A gagueira diminui no primeiro ponto, mas Dilma derrapa na memória curta:
─ E ele não era propriamente nem do PT nem do PSDB, né? Ele era de outro partido…
As reticências advertem que a candidata esqueceu o nome do outro partido.
─ Era do PMDB ─ sopra-lhe no ouvido o companheiro Fernando Pimentel.
Não há clima para lembrar à especialista em nada que Tancredo só poderia “ser do PSDB” se ressuscitasse três anos depois da morte para filiar-se ao partido fundado em 1988. O silêncio da oradora grita que é complicado demais ouvir e falar ao mesmo tempo.
─ Era do PMDB. Era do Brasil ─ insiste Pimentel.
─ Era do PMDB, né? ─ hesita Dilma já perdendo a paciência.
─ Era do Brasil ─ desespera-se a voz sussurrante.
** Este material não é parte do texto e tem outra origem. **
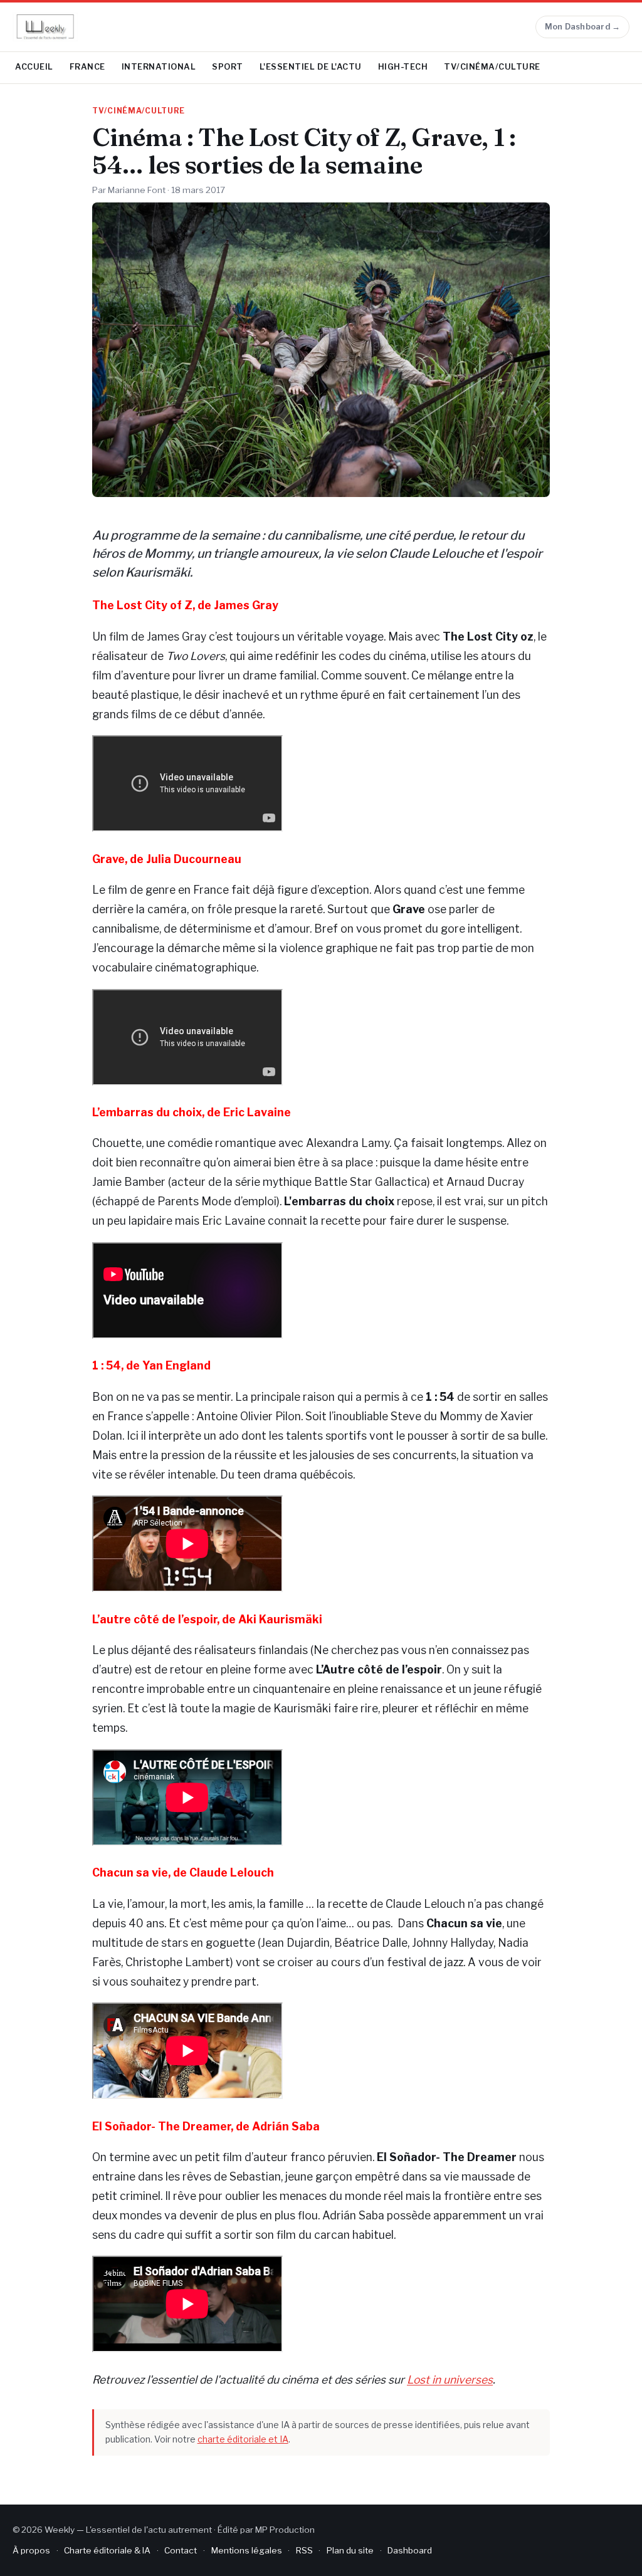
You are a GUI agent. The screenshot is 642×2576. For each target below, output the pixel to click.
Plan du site (350, 2550)
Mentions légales (246, 2550)
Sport (227, 66)
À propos (31, 2550)
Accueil (34, 66)
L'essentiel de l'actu (311, 66)
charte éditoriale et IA (242, 2439)
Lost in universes (450, 2379)
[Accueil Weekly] (45, 27)
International (159, 66)
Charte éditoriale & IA (107, 2550)
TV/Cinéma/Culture (492, 66)
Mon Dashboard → (583, 26)
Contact (180, 2550)
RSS (304, 2550)
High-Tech (403, 66)
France (87, 66)
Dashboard (409, 2550)
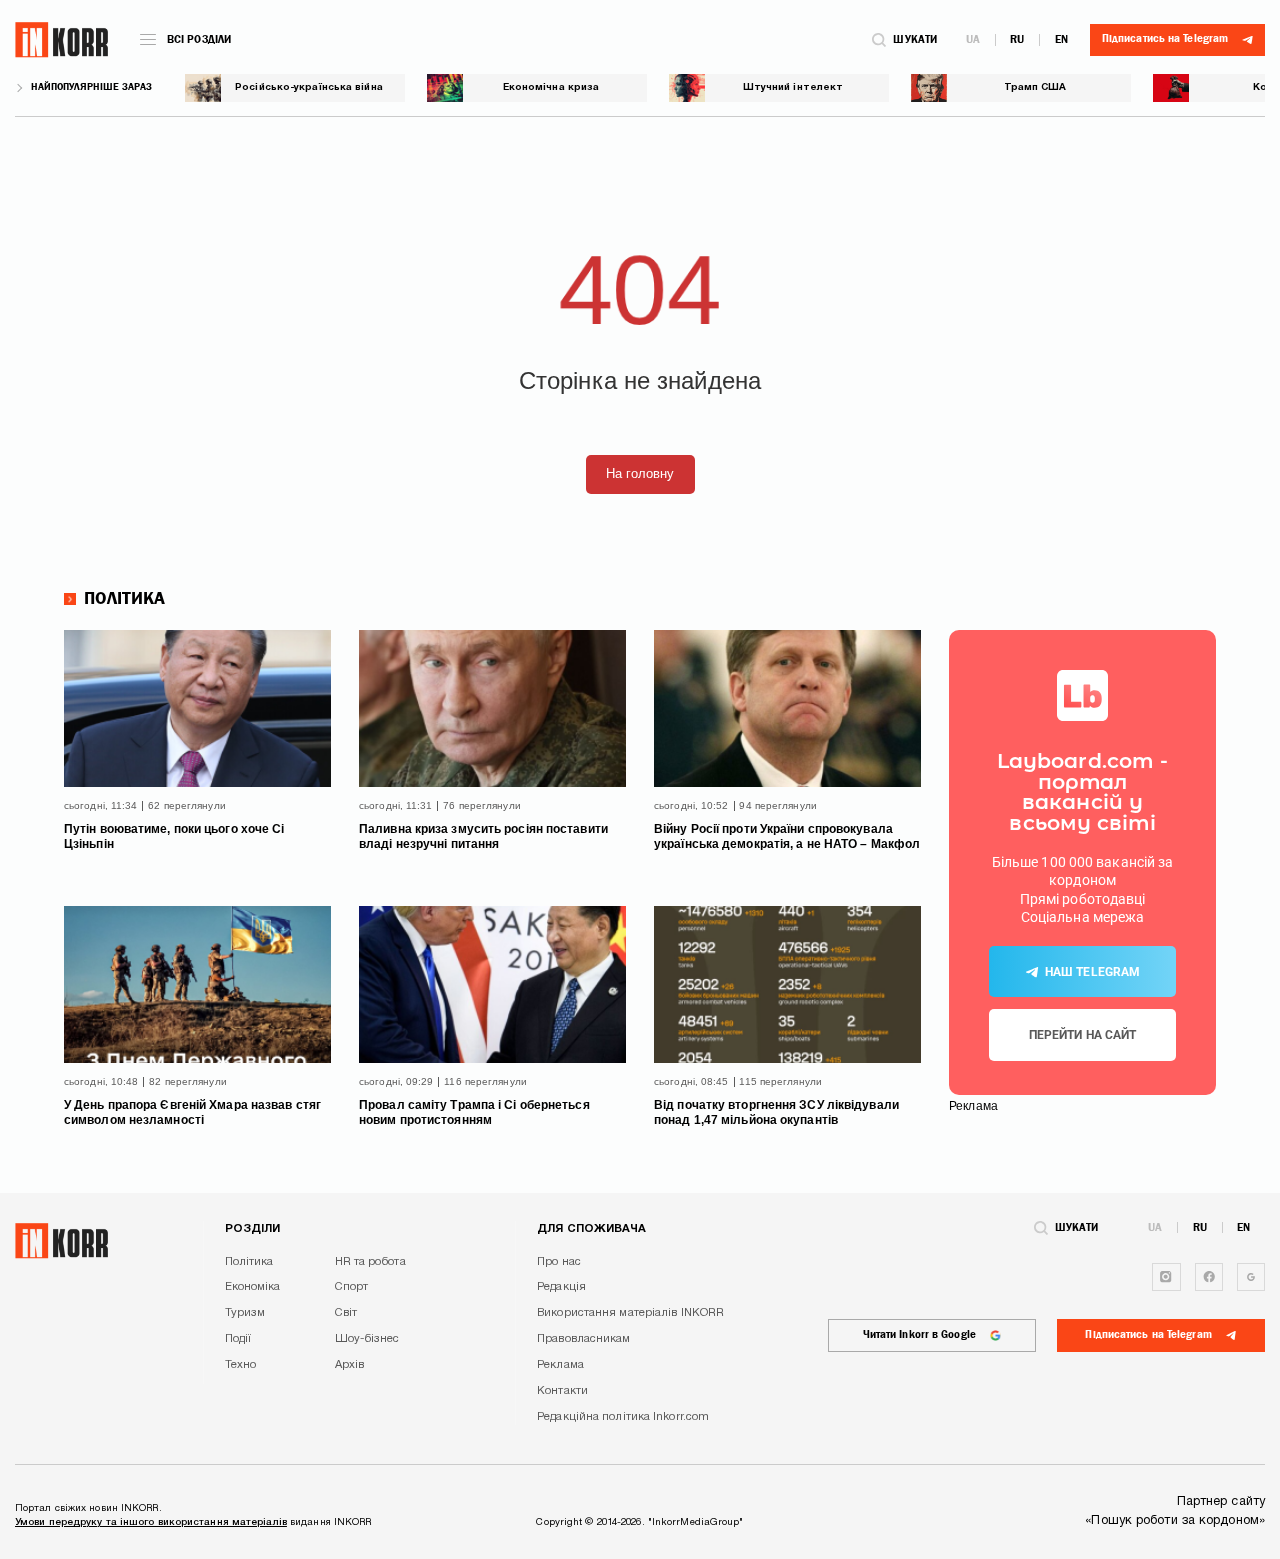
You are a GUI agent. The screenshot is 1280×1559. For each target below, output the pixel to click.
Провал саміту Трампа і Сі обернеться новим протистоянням (474, 1113)
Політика (125, 599)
─ E nós podemos perfeitamente sendo… nós podemos perfeitamente, né?, sê do PT e respeitá o Tancredo Neves ─ acelera Dilma na última curva. ─ Até porque hoje ele é um patrimônio do Brasil. E acho que o presidente Lula, o governo do presidente Lula, na fala que eu… li dele, que ele falava que um país só podia ser grande se seu povo se desenvolvesse, tivesse saúde, tivesse educação e felicidade, acho que o governo do presidente Lula se aproximou muito do que o Tancredo falou nessa… nesse seu discurso.
Era esse o objetivo da visita, todos entenderam. A afilhada sem rumo só queria vincular o padrinho ao presidente que morreu enquanto a democracia ressuscitava, ao avô de Aécio Neves, ao político mineiro que certamente estaria contra Lula e ao lado de José Serra. Dilma fez o que pôde para facilitar o sequestro da memória de Tancredo, que segue em perigo. Mas o prólogo do espetáculo ultrajante foi um fiasco. A bichinha está palanqueira, mas o neurônio continua solitário.